Dans un article publié en 1984 dans la revue Châtelaine, Hélène de Billy écrivait que le mandat de Claire Bonenfant a été mouvementé et qu’à plusieurs reprises, la présidente du CSF s’est opposée aux décisions gouvernementales et a exigé des comptes du Cabinet[14]. Marie Lavigne, qui a été présidente du CSF entre 1988 et 1995 a aussi exprimé, au moment de sa nomination, un engagement à garder des liens forts entre le CSF et le mouvement des femmes :

Le Conseil doit non seulement donner de l’information aux femmes sur leurs conditions de vie, mais aussi véhiculer cette information auprès des partenaires sociaux dont les attitudes et les actions ont un impact sur la vie des femmes. […] Cet objectif, Marie Lavigne compte le réaliser dans le plus grand respect des groupes de femmes. […] Le Conseil doit, dans la mesure de ses moyens, outiller au maximum les groupes en termes de documentation et d’information tout en assumant la responsabilité d’être l’interface entre les diverses associations et le gouvernement[15].

Marie Lavigne a décrit les rapports entre le CSF et le mouvement des femmes au moment de son mandat en ces termes : « Le Conseil entretient avec les groupes de femmes du Québec des rapports constants. Ces groupes sont systématiquement informés de tous les travaux du Conseil et sont le plus souvent consultés avant la production des avis. […] Tout en étant solidaire des actions des groupes de femmes, le Conseil ne se considère toutefois pas leur porte-parole[16]. »

Le CSF, un lien entre le mouvement des femmes et l’appareil gouvernemental

Le CSF a exercé une influence soutenue sur le gouvernement et sur la société québécoise parce qu’il a su s’appuyer sur sa structure perméable et en interaction avec le mouvement des femmes, et parce qu’il a été capable d’effectuer bon nombre d’études sur des questions féministes du moment tout en disposant d’un réseau pour la diffusion de ces études qui lui permettront de faire la promotion de nouvelles idées. Depuis sa création, le CSF a servi à relayer un ensemble de revendications issues du féminisme contemporain vers l’appareil gouvernemental. Ce féminisme contemporain se déploie en une multitude de propositions théoriques et pratiques pour interroger et comprendre l’expérience des femmes. Il offre des réponses variées pour expliquer le maintien et la reconduction des inégalités entre les femmes et les hommes. Dans le contexte québécois, il s’incarne dans un mouvement social pluriel et multiforme, le mouvement des femmes[17], qui est en quelque sorte le volet militant de ce projet[18].

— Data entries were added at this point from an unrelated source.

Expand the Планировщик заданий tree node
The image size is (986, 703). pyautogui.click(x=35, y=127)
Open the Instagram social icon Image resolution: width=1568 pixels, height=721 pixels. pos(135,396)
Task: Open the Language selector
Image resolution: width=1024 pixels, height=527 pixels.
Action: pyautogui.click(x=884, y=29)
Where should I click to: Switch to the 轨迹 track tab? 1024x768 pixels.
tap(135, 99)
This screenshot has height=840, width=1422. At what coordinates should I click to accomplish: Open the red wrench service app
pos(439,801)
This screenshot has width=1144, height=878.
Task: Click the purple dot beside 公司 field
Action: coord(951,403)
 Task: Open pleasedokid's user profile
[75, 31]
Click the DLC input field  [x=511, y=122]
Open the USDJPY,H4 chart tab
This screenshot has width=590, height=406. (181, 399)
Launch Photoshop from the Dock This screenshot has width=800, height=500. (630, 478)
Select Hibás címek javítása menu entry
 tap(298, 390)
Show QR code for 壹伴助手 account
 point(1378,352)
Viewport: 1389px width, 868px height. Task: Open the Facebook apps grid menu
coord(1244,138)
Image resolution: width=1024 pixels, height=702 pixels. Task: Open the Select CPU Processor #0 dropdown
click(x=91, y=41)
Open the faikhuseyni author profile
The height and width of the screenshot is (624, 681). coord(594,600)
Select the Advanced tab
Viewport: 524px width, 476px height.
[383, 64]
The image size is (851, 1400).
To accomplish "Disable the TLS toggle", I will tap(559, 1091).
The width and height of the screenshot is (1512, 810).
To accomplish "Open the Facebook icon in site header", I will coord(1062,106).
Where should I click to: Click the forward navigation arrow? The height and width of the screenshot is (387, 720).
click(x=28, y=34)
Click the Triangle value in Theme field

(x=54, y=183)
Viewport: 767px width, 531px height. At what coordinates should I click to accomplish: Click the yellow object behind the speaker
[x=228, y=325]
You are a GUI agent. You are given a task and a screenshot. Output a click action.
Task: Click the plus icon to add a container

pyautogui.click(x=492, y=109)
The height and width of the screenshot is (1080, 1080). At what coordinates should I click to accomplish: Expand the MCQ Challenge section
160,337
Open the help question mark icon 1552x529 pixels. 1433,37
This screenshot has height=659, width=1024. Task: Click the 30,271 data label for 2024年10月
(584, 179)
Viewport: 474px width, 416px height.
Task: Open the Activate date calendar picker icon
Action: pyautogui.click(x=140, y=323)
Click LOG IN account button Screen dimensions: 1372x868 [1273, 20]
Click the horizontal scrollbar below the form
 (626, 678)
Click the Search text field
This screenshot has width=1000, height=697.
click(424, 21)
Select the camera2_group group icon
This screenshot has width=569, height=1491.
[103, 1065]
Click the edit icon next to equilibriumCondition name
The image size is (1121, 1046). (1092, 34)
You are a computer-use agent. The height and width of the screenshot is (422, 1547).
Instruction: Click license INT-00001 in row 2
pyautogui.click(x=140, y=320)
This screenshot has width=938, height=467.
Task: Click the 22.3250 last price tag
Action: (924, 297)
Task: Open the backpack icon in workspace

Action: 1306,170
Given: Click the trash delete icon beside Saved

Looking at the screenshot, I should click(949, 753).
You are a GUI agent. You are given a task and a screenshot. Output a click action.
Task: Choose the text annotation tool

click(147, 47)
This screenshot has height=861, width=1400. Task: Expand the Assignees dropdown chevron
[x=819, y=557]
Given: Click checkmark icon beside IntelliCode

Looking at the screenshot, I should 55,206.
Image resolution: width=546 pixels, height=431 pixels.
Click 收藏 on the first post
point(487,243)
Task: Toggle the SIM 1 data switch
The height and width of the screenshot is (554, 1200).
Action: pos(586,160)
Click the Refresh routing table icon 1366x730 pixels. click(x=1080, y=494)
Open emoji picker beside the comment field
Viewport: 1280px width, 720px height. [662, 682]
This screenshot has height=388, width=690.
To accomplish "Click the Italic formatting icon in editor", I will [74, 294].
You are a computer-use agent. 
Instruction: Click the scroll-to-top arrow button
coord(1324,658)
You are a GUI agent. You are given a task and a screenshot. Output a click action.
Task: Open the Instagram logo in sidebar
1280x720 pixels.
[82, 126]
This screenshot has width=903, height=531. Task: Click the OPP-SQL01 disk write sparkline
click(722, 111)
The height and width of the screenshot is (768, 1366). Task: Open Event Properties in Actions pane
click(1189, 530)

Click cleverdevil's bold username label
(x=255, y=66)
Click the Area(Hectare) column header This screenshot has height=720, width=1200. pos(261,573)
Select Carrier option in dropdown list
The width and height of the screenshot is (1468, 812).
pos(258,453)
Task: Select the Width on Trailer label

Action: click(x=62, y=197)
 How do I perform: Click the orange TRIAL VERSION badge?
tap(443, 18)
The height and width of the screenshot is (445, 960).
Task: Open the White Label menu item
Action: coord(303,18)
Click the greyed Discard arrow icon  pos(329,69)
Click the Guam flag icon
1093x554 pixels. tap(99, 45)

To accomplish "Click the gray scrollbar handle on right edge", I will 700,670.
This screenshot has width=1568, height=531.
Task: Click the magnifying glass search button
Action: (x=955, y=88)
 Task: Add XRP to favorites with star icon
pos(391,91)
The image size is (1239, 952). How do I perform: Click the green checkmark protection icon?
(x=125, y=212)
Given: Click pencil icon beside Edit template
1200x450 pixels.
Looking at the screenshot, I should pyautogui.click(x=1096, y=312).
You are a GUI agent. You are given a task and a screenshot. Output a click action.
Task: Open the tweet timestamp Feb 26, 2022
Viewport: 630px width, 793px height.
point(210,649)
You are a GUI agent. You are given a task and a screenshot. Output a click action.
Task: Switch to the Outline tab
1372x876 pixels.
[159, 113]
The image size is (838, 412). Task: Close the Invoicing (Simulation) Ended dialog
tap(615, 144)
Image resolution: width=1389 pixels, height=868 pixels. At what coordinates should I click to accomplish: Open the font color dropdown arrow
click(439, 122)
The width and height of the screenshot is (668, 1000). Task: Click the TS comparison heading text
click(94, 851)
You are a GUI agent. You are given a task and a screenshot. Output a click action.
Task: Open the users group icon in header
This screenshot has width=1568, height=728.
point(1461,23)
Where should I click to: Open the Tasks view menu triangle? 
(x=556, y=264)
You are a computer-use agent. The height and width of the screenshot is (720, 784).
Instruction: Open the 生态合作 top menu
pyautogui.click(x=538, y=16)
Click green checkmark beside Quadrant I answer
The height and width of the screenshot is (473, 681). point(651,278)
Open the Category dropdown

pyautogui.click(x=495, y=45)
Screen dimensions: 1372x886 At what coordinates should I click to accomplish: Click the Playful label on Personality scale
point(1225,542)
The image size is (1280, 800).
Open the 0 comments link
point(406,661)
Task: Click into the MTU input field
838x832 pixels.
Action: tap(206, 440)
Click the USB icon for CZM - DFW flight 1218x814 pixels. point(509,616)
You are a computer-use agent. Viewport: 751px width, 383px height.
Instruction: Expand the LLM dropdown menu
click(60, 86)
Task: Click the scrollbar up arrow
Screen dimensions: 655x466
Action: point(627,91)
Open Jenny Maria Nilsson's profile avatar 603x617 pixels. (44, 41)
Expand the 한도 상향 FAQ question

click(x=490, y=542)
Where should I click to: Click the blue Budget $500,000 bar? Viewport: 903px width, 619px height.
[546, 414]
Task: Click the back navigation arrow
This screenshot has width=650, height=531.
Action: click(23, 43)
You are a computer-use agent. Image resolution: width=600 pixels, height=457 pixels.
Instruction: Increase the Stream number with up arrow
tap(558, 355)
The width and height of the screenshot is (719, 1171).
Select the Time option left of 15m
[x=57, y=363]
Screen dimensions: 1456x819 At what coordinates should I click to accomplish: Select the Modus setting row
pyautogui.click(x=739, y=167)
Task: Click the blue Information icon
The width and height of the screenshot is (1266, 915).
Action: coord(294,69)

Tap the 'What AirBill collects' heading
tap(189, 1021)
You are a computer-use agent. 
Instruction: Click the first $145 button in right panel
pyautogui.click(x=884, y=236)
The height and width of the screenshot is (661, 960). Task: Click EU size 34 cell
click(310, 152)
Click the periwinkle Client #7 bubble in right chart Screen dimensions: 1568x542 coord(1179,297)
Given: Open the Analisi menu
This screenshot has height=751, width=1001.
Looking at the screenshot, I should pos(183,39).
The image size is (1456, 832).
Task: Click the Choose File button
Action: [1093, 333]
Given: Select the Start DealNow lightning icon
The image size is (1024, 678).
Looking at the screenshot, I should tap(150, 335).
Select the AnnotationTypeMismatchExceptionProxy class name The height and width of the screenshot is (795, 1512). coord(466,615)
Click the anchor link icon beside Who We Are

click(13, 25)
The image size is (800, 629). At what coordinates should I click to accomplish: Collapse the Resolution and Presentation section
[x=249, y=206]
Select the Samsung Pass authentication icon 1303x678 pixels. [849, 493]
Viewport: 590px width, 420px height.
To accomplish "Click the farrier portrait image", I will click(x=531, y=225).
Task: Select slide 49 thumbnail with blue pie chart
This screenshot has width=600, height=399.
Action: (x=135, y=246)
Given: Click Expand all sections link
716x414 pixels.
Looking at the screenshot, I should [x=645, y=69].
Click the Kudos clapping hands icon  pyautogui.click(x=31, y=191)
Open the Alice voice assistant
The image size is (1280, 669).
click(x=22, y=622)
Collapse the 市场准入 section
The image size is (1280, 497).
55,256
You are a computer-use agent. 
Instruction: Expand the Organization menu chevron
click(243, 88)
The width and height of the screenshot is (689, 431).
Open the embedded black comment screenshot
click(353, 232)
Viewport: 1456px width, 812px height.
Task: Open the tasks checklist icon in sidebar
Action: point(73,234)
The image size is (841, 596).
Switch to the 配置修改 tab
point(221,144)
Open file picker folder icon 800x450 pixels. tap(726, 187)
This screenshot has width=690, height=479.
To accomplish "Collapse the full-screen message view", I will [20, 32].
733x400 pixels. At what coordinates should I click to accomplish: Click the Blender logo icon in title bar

Le travail des féministes d’État à l’intérieur de l’appareil gouvernemental québécois a permis de légitimer le féminisme et certaines de ses revendications principales comme l’égalité entre les femmes et les hommes auprès du gouvernement et de la classe politique. Les féministes d’État sont partie prenante du mouvement des femmes, assurant un rôle de transmission entre celui-ci et le gouvernement. La notion de féminisme d’État est apparue au cours des années 1980[19] ; elle réfère aux institutions étatiques ayant vocation à promouvoir le statut des femmes[20]. Les féministes d’État occupent des postes de fonctionnaires ou de bureaucrates dans les structures de promotion de l’égalité[21].

Le Conseil du statut de la femme est un organisme gouvernemental de consultations et d’études qui, depuis sa création en 1973, agit à l’intérieur des institutions démocratiques et à l’abri des groupes de pression[22]. Il opère selon les critères utilisés pour définir ce type d’organisme dans le contexte québécois ; c’est une entité juridique distincte ayant un statut et des pouvoirs qui lui sont propres et qui relève d’un.e ministre ; un tel organisme a une mission d’intérêt public et il est financé directement ou indirectement par les fonds publics en totalité ou en partie. Les organismes gouvernementaux jouissent d’une autonomie de décision et de gestion qui est encadrée par plusieurs types de contrôle[23]. Dans l’ensemble des organismes gouvernementaux, le CSF fait partie de la famille des organismes consultatifs, parmi lesquels se trouvent le Conseil des relations interculturelles, le Conseil supérieur de l’éducation et le Conseil de la science et de la technologie[24]. Ces Conseils sont au service du gouvernement, mais ils gardent leur indépendance d’action.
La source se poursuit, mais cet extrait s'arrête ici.